Jung is a pioneering and daring artist who devoted her life to exploring the themes of overcoming limits and liberation. The series of installation works presented through 《Young Artists' Joint Exhibition》 (1967), and the happenings and performances of 1968 played a leading role in the history of Korean performance art by showcasing avant-garde artistry that used the body as a medium. After going back to Batik and painting, she expressed her inner world through symbolic depictions of female figures, natural elements, and geometric patterns until her passing in 2017, and journeyed to isolated regions across the globe to capture the landscapes and lives of the people there on canvas.

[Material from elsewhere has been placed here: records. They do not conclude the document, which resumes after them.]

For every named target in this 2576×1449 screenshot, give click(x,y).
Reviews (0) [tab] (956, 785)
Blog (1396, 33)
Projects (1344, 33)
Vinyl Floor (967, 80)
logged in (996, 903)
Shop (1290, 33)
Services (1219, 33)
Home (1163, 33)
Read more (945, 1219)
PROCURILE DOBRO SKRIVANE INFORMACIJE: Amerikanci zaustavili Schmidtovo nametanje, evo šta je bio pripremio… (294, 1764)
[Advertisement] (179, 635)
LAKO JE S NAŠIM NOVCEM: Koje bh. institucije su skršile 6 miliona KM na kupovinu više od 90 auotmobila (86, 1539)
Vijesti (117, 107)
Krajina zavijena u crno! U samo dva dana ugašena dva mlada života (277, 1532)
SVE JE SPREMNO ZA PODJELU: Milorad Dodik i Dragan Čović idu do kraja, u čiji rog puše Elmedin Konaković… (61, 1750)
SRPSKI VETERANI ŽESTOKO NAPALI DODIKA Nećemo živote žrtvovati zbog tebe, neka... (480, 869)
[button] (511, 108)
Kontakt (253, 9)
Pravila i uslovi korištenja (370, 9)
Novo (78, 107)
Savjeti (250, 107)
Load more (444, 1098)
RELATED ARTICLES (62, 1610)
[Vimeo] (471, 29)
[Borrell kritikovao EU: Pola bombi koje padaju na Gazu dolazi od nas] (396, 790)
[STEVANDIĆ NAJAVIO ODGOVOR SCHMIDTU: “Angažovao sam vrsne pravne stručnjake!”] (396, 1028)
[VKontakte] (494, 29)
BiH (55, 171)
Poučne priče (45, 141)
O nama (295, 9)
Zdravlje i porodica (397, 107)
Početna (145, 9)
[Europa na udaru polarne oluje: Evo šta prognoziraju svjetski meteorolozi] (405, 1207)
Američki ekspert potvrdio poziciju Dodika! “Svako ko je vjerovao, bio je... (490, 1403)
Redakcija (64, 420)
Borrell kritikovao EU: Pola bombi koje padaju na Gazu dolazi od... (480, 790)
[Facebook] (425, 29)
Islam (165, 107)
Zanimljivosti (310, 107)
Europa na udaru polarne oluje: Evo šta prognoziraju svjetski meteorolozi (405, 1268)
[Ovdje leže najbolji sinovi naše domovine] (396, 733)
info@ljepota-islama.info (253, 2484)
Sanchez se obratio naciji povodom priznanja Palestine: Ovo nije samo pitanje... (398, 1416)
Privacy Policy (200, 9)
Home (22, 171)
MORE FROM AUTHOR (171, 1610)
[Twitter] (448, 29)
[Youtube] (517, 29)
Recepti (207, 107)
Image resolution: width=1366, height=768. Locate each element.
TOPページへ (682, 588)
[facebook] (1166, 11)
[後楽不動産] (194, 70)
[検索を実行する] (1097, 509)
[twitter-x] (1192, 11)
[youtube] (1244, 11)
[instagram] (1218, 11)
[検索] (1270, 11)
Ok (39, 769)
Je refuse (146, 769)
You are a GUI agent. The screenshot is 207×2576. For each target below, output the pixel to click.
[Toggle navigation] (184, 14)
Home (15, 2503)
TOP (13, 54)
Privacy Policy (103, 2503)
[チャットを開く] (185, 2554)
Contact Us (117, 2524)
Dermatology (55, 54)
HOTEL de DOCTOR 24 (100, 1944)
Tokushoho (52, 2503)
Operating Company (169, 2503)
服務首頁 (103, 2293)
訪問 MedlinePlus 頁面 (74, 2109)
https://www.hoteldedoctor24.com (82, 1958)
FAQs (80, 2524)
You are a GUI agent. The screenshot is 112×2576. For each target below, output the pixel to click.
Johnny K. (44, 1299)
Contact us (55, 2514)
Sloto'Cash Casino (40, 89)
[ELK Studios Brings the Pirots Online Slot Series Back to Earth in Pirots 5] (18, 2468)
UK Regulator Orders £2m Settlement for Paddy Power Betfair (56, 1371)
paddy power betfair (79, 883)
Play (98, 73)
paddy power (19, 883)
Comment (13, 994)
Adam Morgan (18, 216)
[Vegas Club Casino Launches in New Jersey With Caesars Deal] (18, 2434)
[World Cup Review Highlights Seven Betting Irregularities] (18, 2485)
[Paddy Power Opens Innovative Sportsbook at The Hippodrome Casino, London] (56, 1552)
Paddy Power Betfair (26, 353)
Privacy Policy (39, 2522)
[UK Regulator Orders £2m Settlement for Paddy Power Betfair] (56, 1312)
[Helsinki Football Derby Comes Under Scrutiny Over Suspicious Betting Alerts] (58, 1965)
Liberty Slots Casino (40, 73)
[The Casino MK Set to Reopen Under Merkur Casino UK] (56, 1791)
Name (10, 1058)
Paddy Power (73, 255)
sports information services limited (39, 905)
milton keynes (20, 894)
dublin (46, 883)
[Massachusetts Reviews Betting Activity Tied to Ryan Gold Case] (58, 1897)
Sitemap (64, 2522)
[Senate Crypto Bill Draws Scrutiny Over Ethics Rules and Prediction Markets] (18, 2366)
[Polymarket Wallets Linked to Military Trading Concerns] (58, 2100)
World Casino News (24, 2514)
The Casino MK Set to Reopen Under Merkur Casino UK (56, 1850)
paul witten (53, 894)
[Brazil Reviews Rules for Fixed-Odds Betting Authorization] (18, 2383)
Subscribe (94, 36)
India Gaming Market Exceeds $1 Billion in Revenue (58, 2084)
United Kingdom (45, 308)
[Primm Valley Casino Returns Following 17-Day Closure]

This exhibition, 《Dance, Painting: Drawing Dance》 focuses on her paintings on dance. The human body, a vessel for delivering dynamic and primal energy, is reinterpreted by the artist through her visual language, the signature geometric semicircles, and is brought to life in a surreal composition filled with vibrant colors and rhythms. From the dances she observed during her travels across early Africa, Central and South America, the South Pacific, and Southeast Asia to ballet, flamenco, and traditional Korean dance, she interprets the dynamic movements of diverse dances using the unique semicircles allowing a glimpse into the vitality, joys, and sorrows of life.